For x86 macOS, the boot process starts by running code stored in secured UEFI Boot ROM (first stage). Boot ROM has two primary responsibilities: to initialize system hardware and to select an operating system to run (the POST and UEFI component). For ARM macOS, the Boot ROM is not UEFI component.
For iOS, the boot process starts by running the device's Boot ROM code. In systems with S1 processors or A9 or earlier A-series processors, the Boot ROM loads the Low-Level Bootloader (LLB), which loads iBoot. In systems with newer processors, the Boot ROM loads iBoot itself. If all goes well, iBoot will then proceed to load the iOS kernel as well as the rest of the operating system. If the LLB or iBoot fails to load iOS, or fails to verify iOS, the bootloader jumps to DFU (Device Firmware Update) mode; otherwise it loads the remaining kernel modules.
On x86 macOS, iBoot is located in
/System/Library/CoreServices/boot.efi. Once the kernel and all drivers necessary for booting are loaded, the boot loader starts the kernel’s initialization procedure. At this point, enough drivers are loaded for the kernel to find the root device.

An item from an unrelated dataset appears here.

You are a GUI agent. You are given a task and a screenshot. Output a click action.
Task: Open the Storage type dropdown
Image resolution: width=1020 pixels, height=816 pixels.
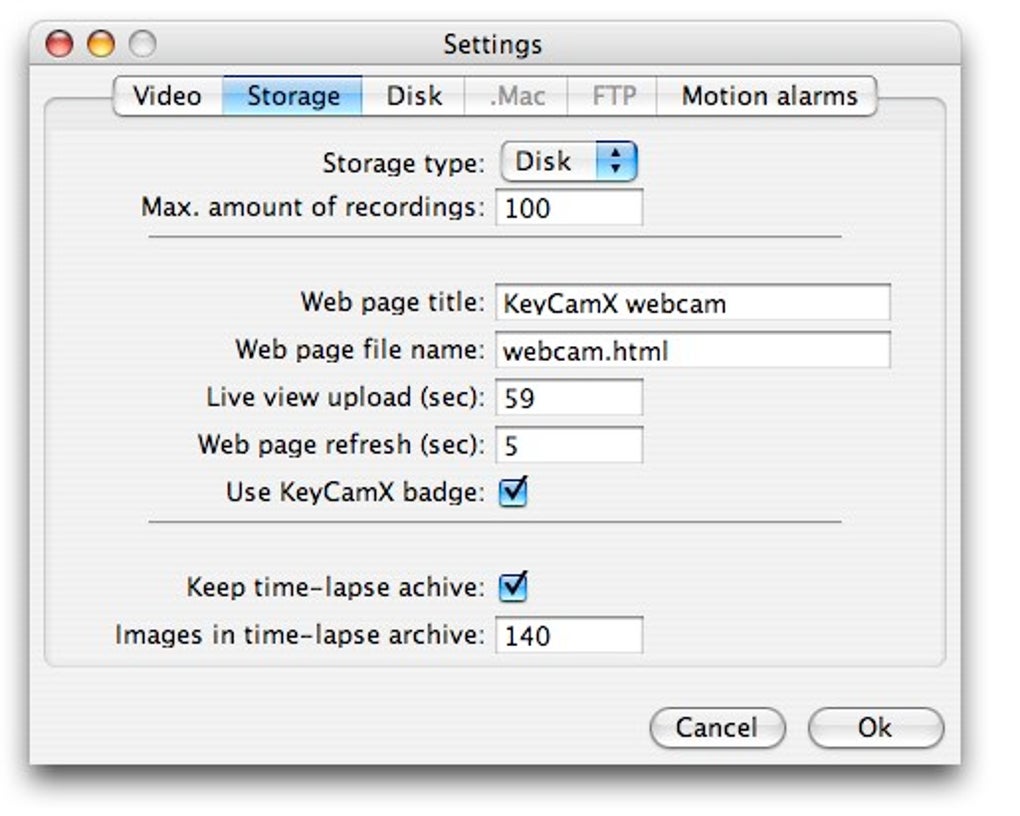click(x=569, y=162)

Apple has modified the C compiler toolchain that is used to build iBoot in order to advance memory safety since iOS 14. This advancement is designed to mitigate entire classes of common memory corruption vulnerabilities such as buffer overflows, heap exploitations, type confusion vulnerabilities, and use-after-free attacks. These modifications can potentially prevent attackers from successfully escalating their privileges to run malicious code, such as an attack involving arbitrary code execution.
in 2018, a portion of iBoot source code for iOS 9 was leaked on GitHub, Apple then issued a copyright takedown request (DMCA) to GitHub to remove the repository. It was believed an Apple employee was responsible for the leak, However, this was not confirmed by Apple.